Received: 10 December 2011

Accepted: 7 February 2012

Published: 7 February 2012



Choline is a new PET tracer that is useful for the detection of malignant tumor. Choline is a precursor of the biosynthesis of phosphatidylcholine, a major phospholipid in the cell membrane of eukaryotic cells. Malignant tumors have an elevated level of phosphatidylcholine in cell membrane. Thus, choline is a marker of tumor malignancy.

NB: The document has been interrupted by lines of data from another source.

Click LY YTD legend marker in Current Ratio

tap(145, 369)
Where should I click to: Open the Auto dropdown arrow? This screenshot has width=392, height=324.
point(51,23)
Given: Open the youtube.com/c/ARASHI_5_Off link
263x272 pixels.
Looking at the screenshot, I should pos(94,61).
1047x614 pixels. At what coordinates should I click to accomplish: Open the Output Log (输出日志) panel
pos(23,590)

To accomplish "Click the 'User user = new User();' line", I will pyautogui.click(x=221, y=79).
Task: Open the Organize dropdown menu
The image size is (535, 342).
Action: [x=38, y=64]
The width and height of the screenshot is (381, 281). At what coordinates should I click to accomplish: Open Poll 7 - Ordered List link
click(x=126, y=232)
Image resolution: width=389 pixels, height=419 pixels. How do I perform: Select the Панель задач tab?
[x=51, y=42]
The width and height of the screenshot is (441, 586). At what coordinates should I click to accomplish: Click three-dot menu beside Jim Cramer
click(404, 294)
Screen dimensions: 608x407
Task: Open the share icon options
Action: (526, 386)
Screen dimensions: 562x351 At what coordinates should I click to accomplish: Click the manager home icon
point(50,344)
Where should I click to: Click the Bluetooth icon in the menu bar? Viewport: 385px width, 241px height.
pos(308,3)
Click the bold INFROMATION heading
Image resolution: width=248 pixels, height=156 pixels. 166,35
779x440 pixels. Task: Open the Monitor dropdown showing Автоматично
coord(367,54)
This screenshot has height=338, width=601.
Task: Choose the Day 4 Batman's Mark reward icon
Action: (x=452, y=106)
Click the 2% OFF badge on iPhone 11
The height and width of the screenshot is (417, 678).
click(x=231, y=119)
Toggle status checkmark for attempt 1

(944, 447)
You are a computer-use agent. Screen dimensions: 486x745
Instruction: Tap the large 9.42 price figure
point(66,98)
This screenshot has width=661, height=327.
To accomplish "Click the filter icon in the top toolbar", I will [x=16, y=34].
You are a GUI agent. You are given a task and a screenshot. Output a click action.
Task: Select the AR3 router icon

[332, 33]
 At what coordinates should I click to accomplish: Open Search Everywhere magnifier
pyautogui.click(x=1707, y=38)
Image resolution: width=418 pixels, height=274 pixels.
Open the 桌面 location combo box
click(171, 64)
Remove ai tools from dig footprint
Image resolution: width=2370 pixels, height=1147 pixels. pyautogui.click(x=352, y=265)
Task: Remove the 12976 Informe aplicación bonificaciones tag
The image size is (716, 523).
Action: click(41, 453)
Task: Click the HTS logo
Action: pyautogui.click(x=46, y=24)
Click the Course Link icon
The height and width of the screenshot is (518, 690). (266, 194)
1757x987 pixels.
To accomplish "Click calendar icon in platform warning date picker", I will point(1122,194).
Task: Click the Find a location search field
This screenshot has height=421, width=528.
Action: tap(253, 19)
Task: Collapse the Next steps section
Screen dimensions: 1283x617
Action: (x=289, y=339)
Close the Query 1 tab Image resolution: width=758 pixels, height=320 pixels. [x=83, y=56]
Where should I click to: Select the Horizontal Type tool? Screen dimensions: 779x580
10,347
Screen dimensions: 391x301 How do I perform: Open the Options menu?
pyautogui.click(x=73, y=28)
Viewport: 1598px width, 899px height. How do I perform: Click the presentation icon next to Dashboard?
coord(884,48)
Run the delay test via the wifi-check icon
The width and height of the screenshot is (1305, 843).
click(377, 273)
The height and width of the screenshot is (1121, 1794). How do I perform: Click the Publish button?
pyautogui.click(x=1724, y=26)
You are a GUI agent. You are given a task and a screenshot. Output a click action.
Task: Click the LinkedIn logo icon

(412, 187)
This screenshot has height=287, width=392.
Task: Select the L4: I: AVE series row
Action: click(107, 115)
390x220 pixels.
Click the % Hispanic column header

The patient was a 51-year-old man with repeated recurrent hemangiopericytoma in the skull base. We performed Choline-PET in this patient after various treatments and compared findings with those of FDG-PET.


Choline accumulated in this tumor, but FDG did not accumulate. We diagnosed this tumor as residual hemangiopericytoma and performed the resection of the residual tumor. FDG-PET is not appropriate for skull base tumor detection because uptake in the brain is very strong.


We emphasize the usefulness of Choline-PET for the detection of residual hemangiopericytoma in the skull base after various treatments, compared with FDG-PET.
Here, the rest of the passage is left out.